BBSM voert RADIUS-verificatie en toestemming van eindgebruikers (van een specifiek VLAN) uit. Telkens wanneer de eindgebruiker probeert een verbinding te maken met internet, vraagt BBSM om een gebruikersnaam en wachtwoord. De ingevoerde waarden worden gebruikt in het Packet Access-Application voor de RADIUS-verificatieserver. Op succesvolle authenticatie, verstuurt de RADIUS-server een leverancierspecifieke eigenschap die een bandbreedte kbps waarde in het Access-Accept pakket bevat.

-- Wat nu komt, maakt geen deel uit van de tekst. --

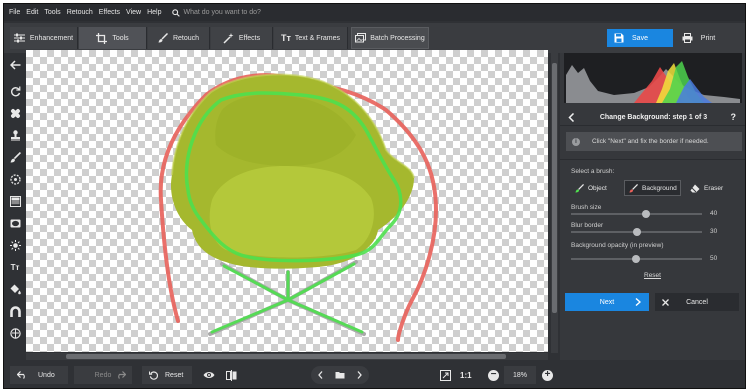 The image size is (750, 392). I want to click on compare-toggle, so click(231, 375).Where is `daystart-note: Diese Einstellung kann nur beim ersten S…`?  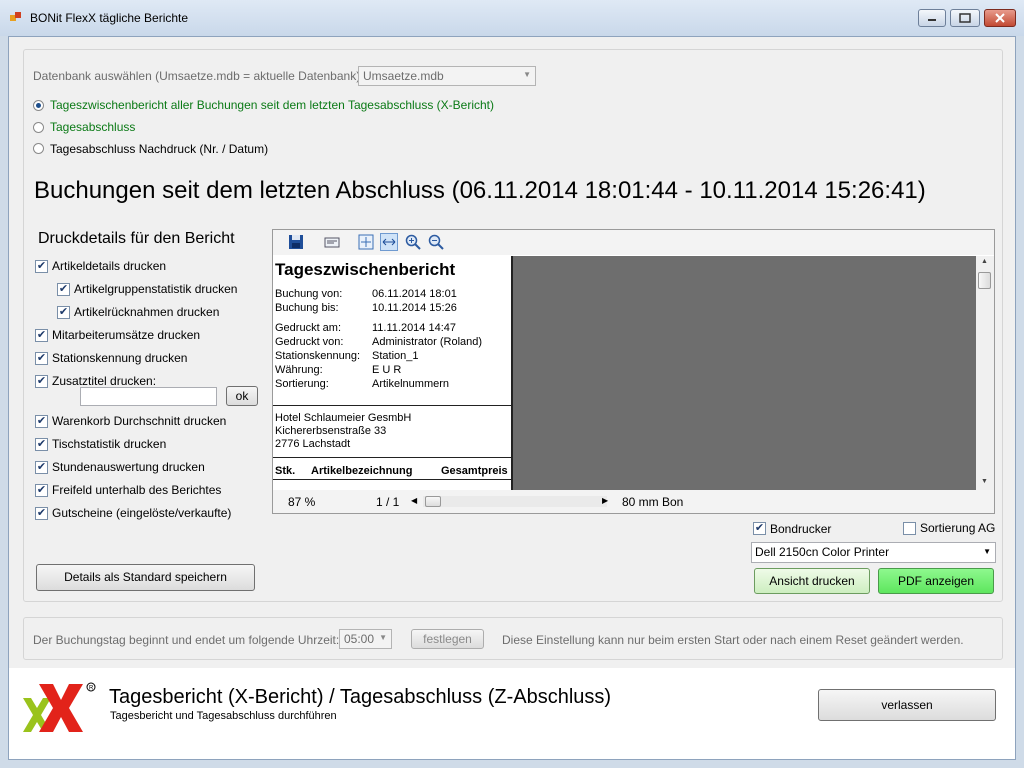 daystart-note: Diese Einstellung kann nur beim ersten S… is located at coordinates (733, 640).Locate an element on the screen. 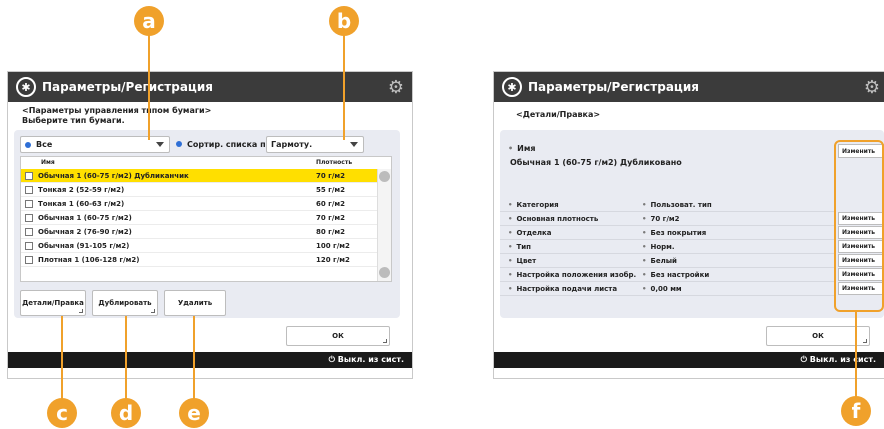 The width and height of the screenshot is (884, 429). detail-value: 0,00 мм is located at coordinates (666, 288). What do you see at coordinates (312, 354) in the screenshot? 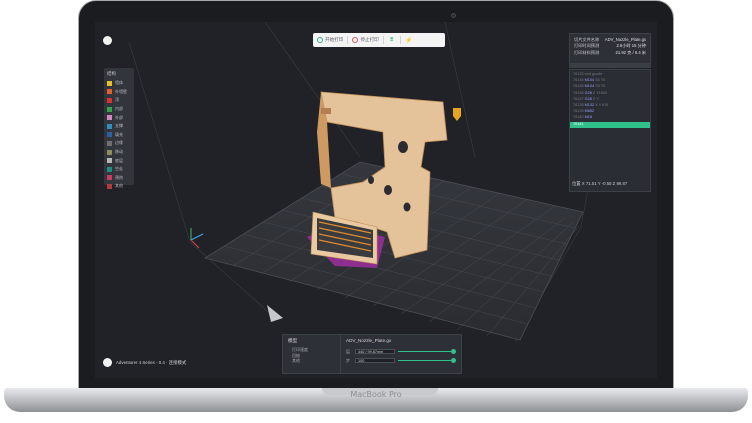
I see `view-options: 模型 打印速度 回抽 其他` at bounding box center [312, 354]. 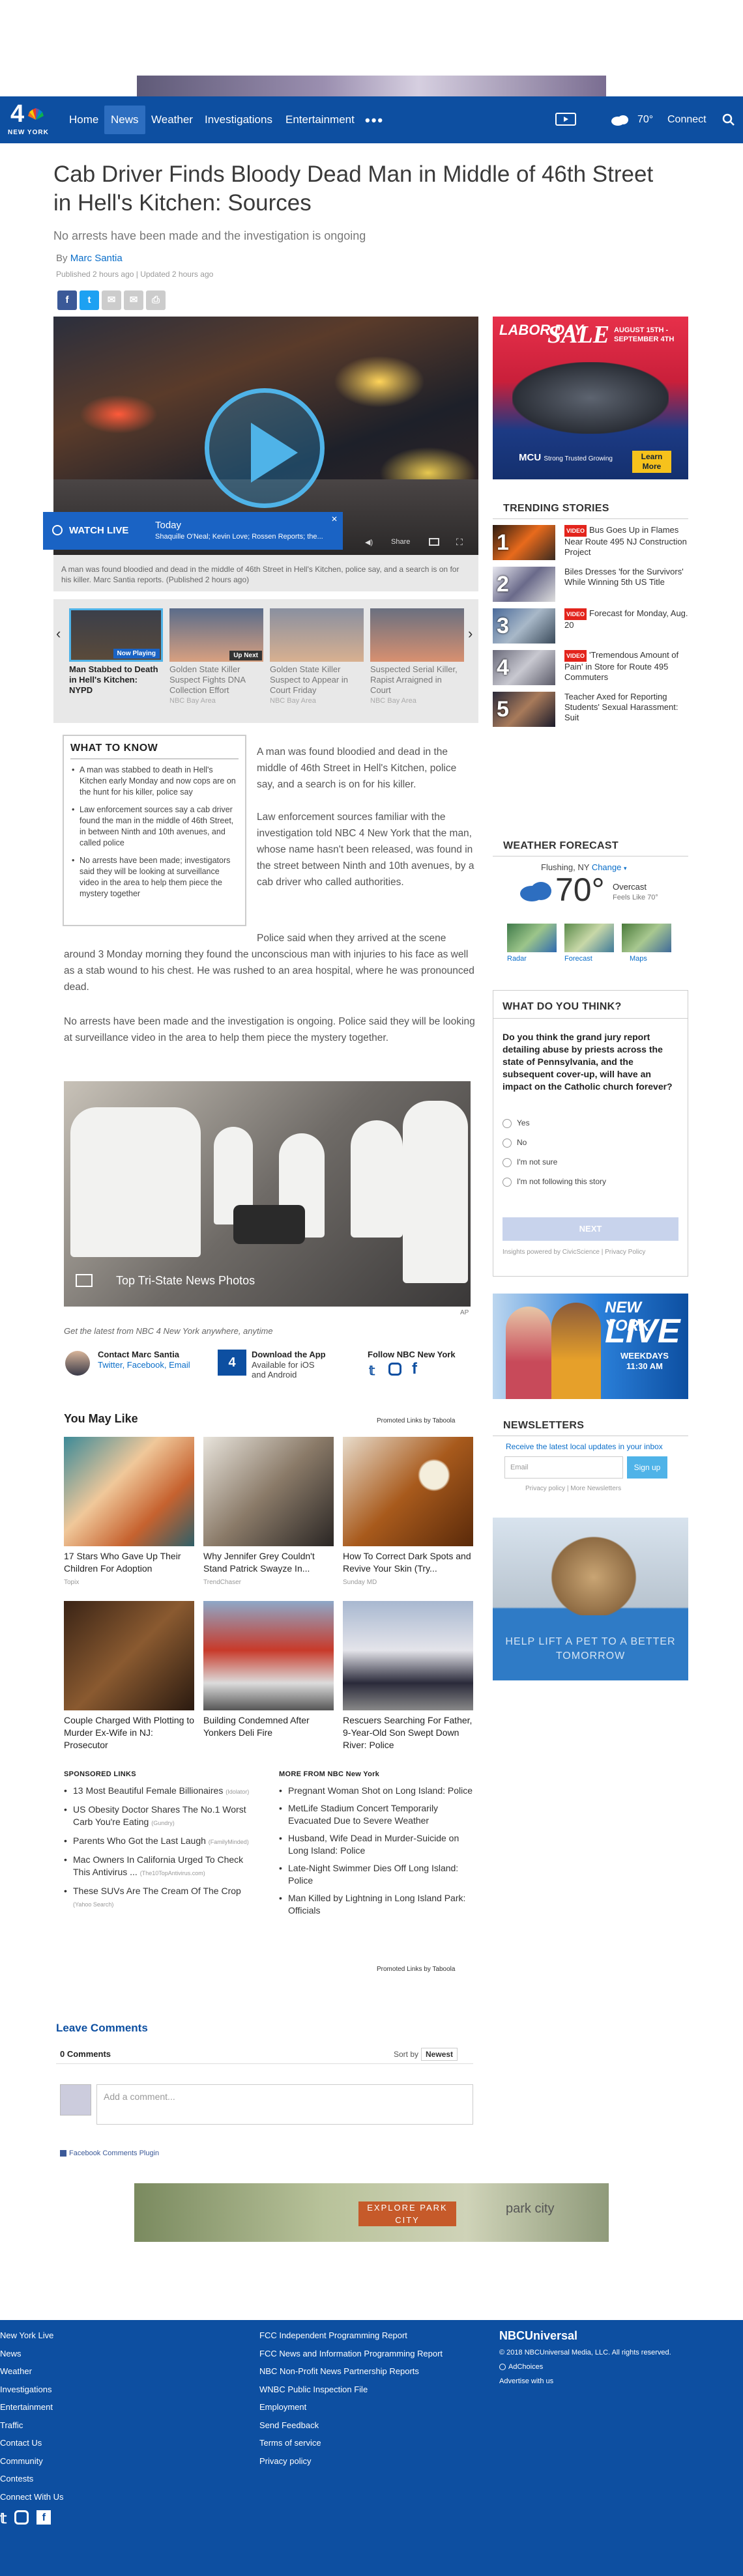 What do you see at coordinates (32, 2497) in the screenshot?
I see `footer-link: Connect With Us` at bounding box center [32, 2497].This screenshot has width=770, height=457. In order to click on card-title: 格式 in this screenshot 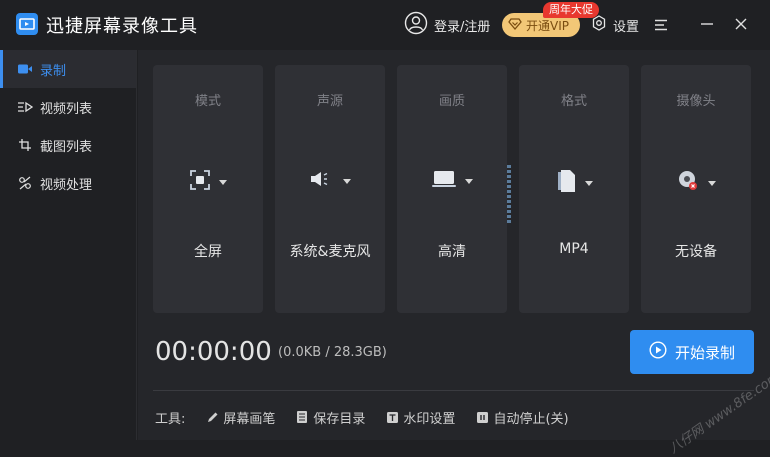, I will do `click(574, 102)`.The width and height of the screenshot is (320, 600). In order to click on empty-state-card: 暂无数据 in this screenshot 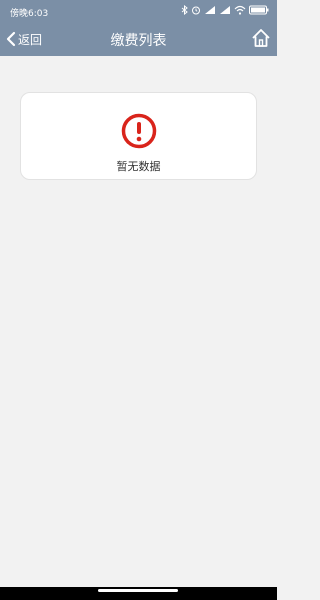, I will do `click(138, 136)`.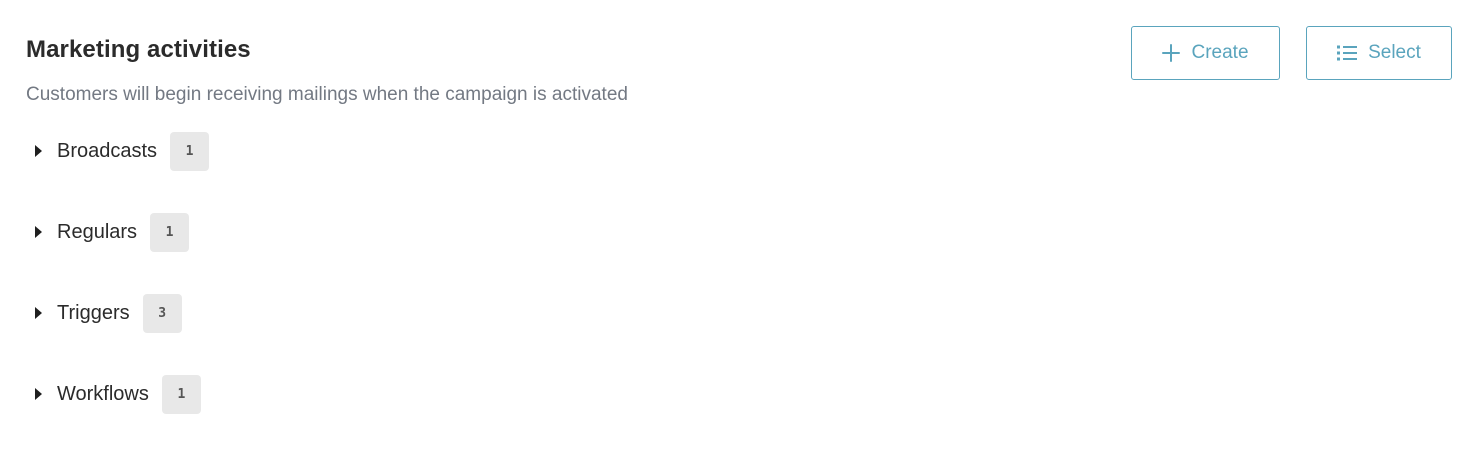  I want to click on group-broadcasts: Broadcasts 1, so click(120, 151).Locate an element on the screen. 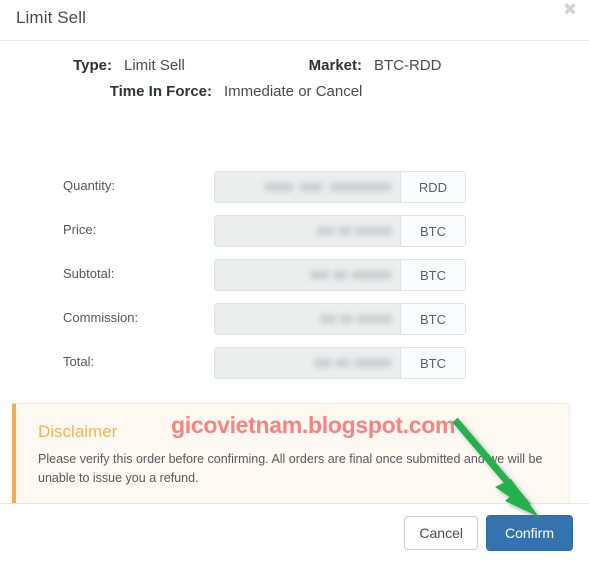 The height and width of the screenshot is (562, 589). page-title: Limit Sell is located at coordinates (51, 18).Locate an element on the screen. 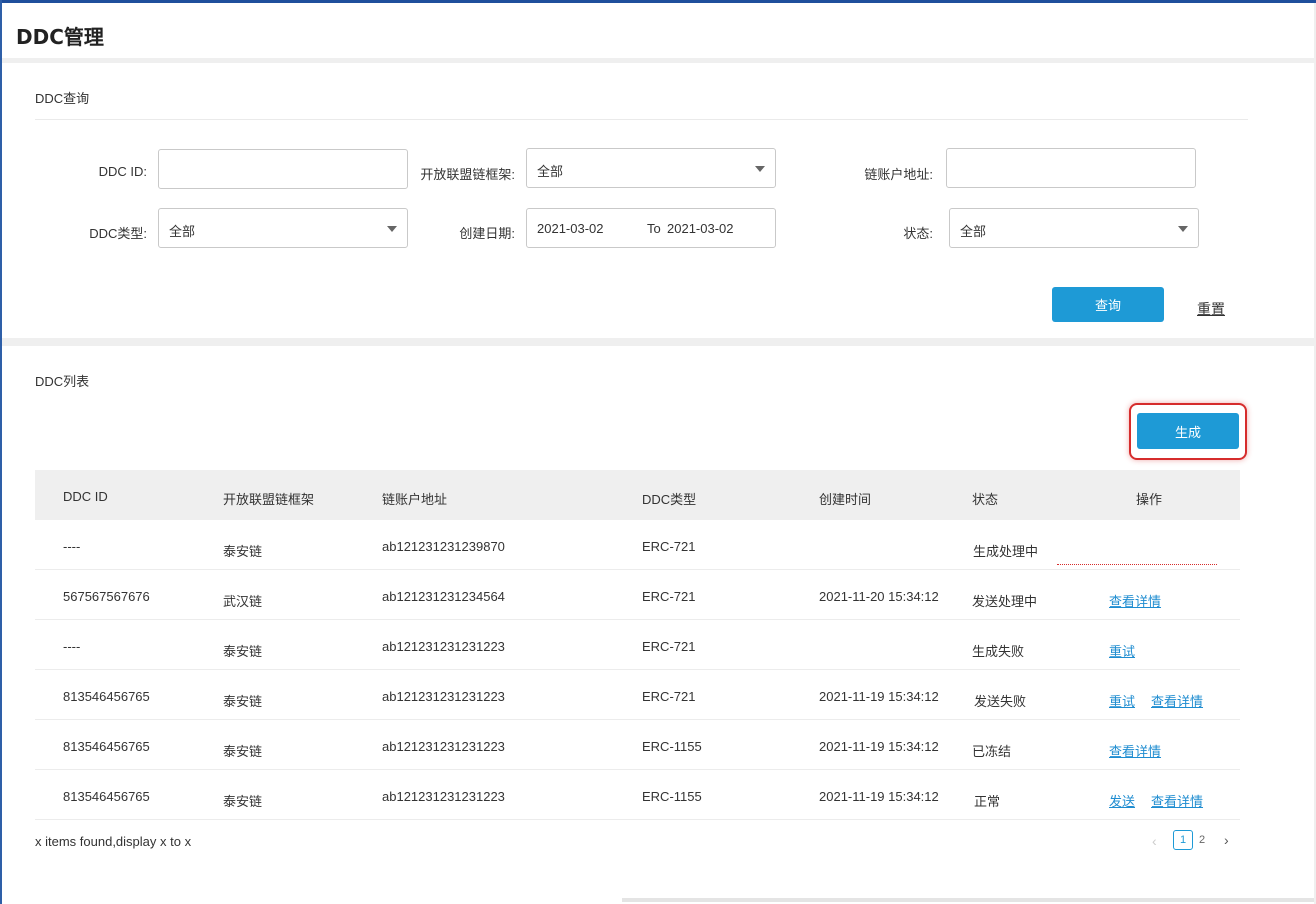 This screenshot has height=904, width=1316. cell-status: 发送失败 is located at coordinates (1000, 702).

Wanneer de RADIUS-server deze leverancierspecifieke eigenschap verstuurt die een bandbreedte-Kbps-waarde bevat, gooit BBSM de bandbreedte van de eindgebruikerssessie naar de gespecificeerde kbps waarde. Om deze optie te gebruiken, moeten de beheerders hun RADIUS-server configureren om de verkoper-specifieke eigenschap te verzenden naar een verkoper-ID van 5263, een leveranciertype van 1 en de integerwaarde van de bandbreedte-kbps die voor de gebruikersaccount is gewenst.
Raadpleeg Cisco BBSM - RADIUS-verificatie, autorisatie en accounting gebruiken voor meer informatie over hoe BBSM werkt met een RADIUS-server voor gebruikersverificatie en bandbreedtebeheer.
Raadpleeg het gedeelte Cisco BBSM Bandbreedtebeheer over het beheer van een gebruikersbandbreedte in BBSM.
Raadpleeg ook Cisco 2900XL/3500XL Switches met VLAN’s configureren om Cisco BBSM 5.0 te gebruiken voor uitgebreide informatie over het configureren van de stroomopwaartse switches van een client met VLAN’s om te werken met BBSM.